Put sweetbreads into cold water, remove brains, then squeeze over them a little lemon juice. Put them in boiling water; cook twenty minutes. Take them out and throw them into cold water to harden. Cut in small pieces. Put into the double boiler one cup of cream, salt, pepper and grating of nutmeg. Have a few tomatoes cooking. Take one tablespoon of butter, melt as before directed. Add a tablespoon of flour, then a little cream, and strain some of the tomatoes into this mixture, so as to make a light pink. Add the sweetbreads. Ornament with shredded olives.
Prepare sweetbreads the same as for Sweetbreads a la Creme. If you have dark stock use that, but if not, prepare as follows: Two pounds of lean beef cut in small pieces and put into a crock in a slow oven, with a little salt and one tablespoon of cold water; cook one hour, take out, add one-half cup of boiling water, strain into double boiler. Roux: Take one tablespoon of butter in cold pan, let it get brown but not burnt, add two tablespoons of browned flour, a few drops of onion and lemon juice, a little tomato catsup and Worcestershire sauce; season. Pour some of the gravy over this, then put all into the gravy and cook five minutes. Serve hot, with toasted bread. Have the sweetbreads browned and add to the gravy. Add a half cup of sherry or brandy if liked.
Brains can be cooked by any recipe for sweetbreads. They require but ten minutes to boil.
Divide one medium size lobster or craw-tish in half, remove the coral and creamy green fat and put one side. Cut the meat into small pieces, put into a saucepan four tablespoons of butter; when it creams add a half cup of Madeira or sherry, reduce to one-half. Put a cup of cream in a double boiler; when hot season with salt and cayenne pepper. Pour this gradually over the butter mixture and return to double boiler. Pound to a paste the coral and fat and stir into the sauce, add the yolks of three well-beaten eggs, add the lobster; heat through and serve.
Take a quarter of a pound of bacon, cut up in small pieces; one-half pound of veal liver cut in small pieces. Fry the bacon, add the liver, add a clove of garlic, a chalot, a bay leaf, half a chopped carrot, some of turnip, salt and pepper; stew till cooked. Pound all together with a few mushrooms. Pass through a wire sieve. Stuff two birds with this forcemeat. Put pieces of butter or lard on the breast and bake from eight to ten minutes, basting often. Add a cup of stock to the baking pan; thicken; put in two tablespoons of currant jelly. Season and serve.

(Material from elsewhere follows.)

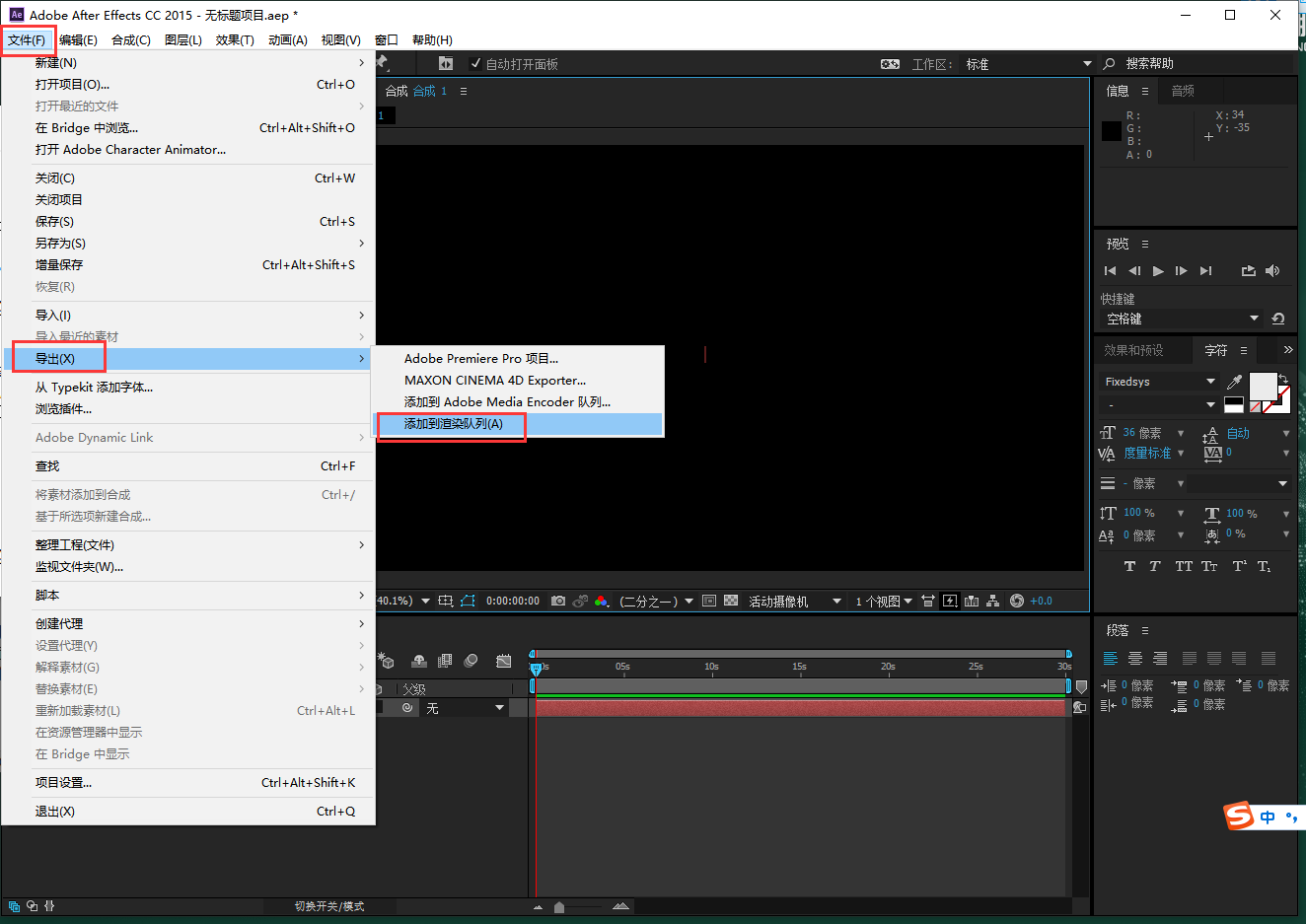Screen dimensions: 1306x924
Task: Toggle the all caps TT button
Action: [1184, 566]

Take a mold, set on ice and water, and fill to the depth of quarter of an inch with dissolved aspic jelly.
When this is set cut in fancy shapes with French cutters hard-boiled eggs, truffles, pickles and cooked beet. Arrange them in patterns and carefully put another layer of jelly. Arrange fillets of chicken that have been cooked and cut in nice shapes, neatly all round; pour over more jelly, then pour over a thick mayonnaise. Fill up the mould; put away in ice chest to harden.

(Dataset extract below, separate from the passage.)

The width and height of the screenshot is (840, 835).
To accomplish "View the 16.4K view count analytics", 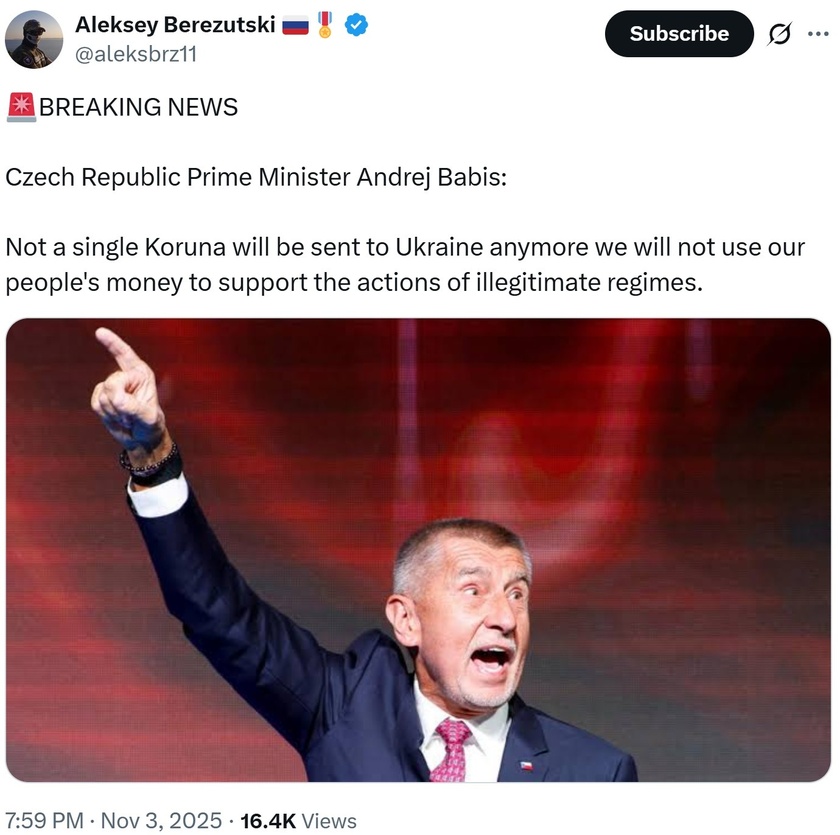I will [x=268, y=821].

Reduce one quart of white or dark consomme to two-thirds of a quart. Pour some in a mould about one-quarter of an inch in depth; place on ice and water until it jellies; lay on some of the following cooked meats, free from bones (not allowing the pieces to touch the sides of the mould): chicken, game, tongue, or either of them. Cover with the remainder of consomme, so as to have the same thickness at the top as at the bottom. Place in a refrigerator until it jellies; then dip mold in warm water, turn on a dish. (Cold entree).